Hello,

I'm trying to multiply 2 fractions by using ONLY addition operations. Does anyone know how to do that?

Thanks.

What, apart from log tables, you mean?

How about something like:

int numA, denA, numB, denB, numR, denR;
int i;

numA = 2; // two fifths
denA = 5;
numB = 3; // three quarters
denB = 4;

numR = numA;
denR = denB;

for(i = 1; i <= numB; i++) {
numR += numR;
}
for(i = 1; i <= denB; i++) {
denR += denR;
}

...damn that's messy. Why can't you use the multiplicative operators?

I thought about your solution, but the problem is that I have 2 decimal fractions (the user needs to enter them) and I can't use the "*" operator or something similar because these are the instructions of the exercise I have to do.

Do you have another solution?

Thanks.

What are the instructions / object of the exercise?

I need to write a function that returns the multiplication result of 2 numbers using only addition operations. I know how to do that if at least one of the numbers is integer, but if both are fractions, what can I do?

Thanks.

Can the decimals be evenly expressed as p / q?

I think the user cannot enter them as "p/q", but maybe I can convert them to this form with string operations, although I'm not sure I can use string operations in the code of the exercise.

All I can say is - I really have no idea. (Anyway, it's much quicker to multiply than attempt to use addition, so why bother?)

Who came up with this obviously contrived question? Do the right thing...tell them NO...okay, maybe that's not a good idea.

I still don't know :(

If you have a rational number, you should be able to devise an algorithm to express the number as a fraction. For instance, given the number 34.21, you can shift the decimal point right 2 places and you have the fraction 3421/100. A similar but slightly more complicated method can be used to convert recurring numbers to integral fractions, but since the user can't enter them it doesn't matter :)

Can you only use addition? What about division & subtraction? If you've got division then it's easy, if not then you can do it with subtraction. If you don't have subtracion then I would think that, technically speaking, you're screwed ;)

Unless of course you can output the result as a fraction, which is easy.
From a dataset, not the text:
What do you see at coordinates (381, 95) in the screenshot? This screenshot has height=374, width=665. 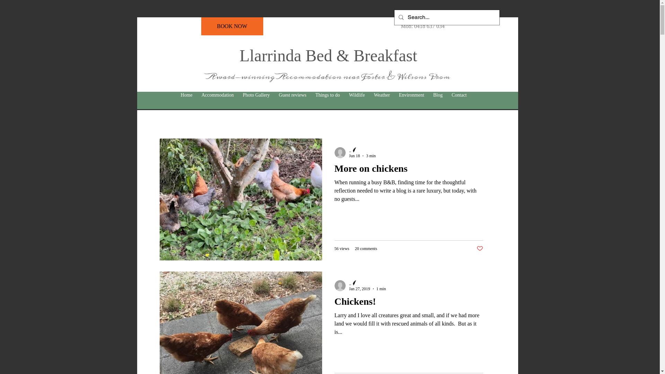 I see `'Weather'` at bounding box center [381, 95].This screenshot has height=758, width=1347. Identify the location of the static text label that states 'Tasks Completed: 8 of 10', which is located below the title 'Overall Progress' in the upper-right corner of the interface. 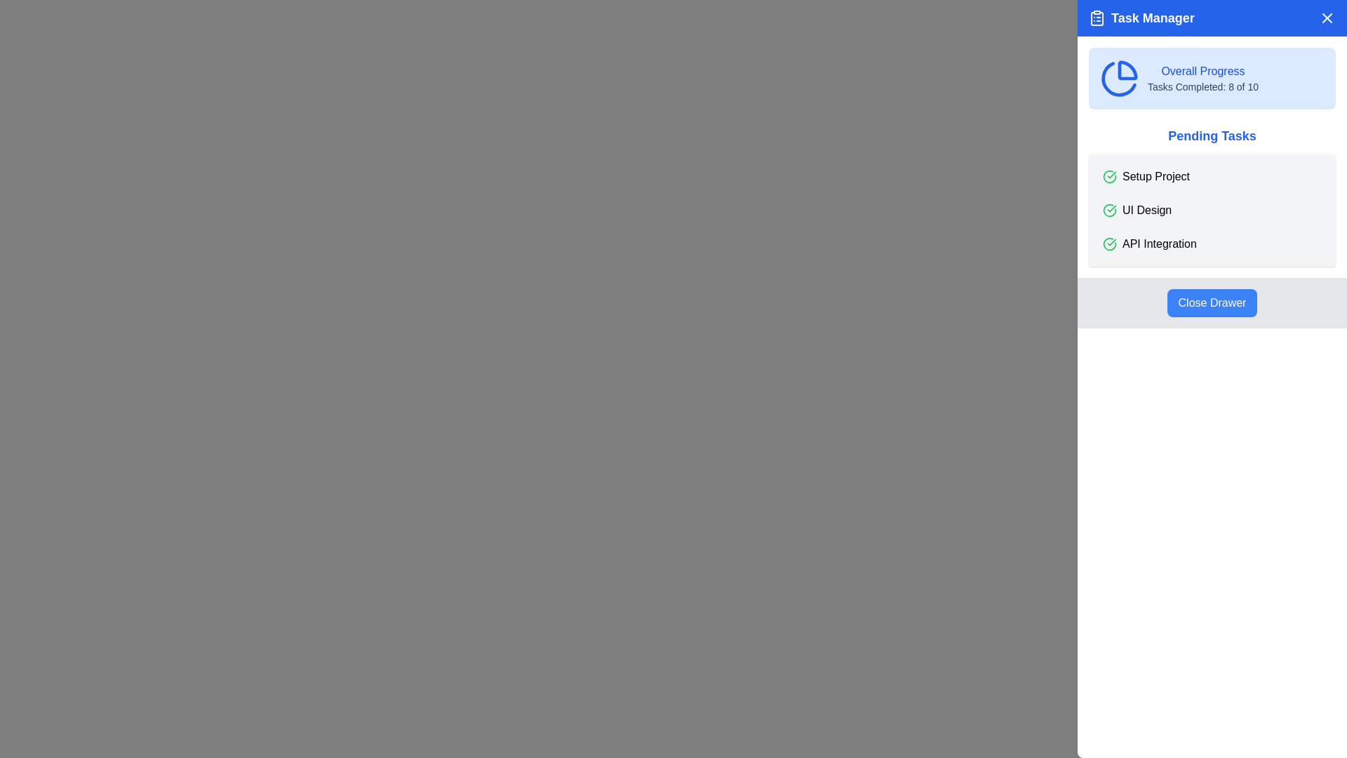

i guess i'm screwed in C++ but i'll give myself a try

while( round(X)!=X){
X = X + X + X + X + X + X + X + X + X + X;
C++;
}
while( round(Y)!=Y){
Y = Y + Y + Y + Y + Y + Y + Y + Y + Y + Y;
C++;
}
if (Y<0){
Y=-Y;
X=-X;
}

for(i = 0; i < Y; i++) {
R += X;
}

Well then comes the problem i think harry was talking about. If you could make it a string and then put the "." at position C from right, but i don't know how to do that in C++. It would be easy with division too

[Edited by kedaman on 12-02-2000 at 06:03 AM]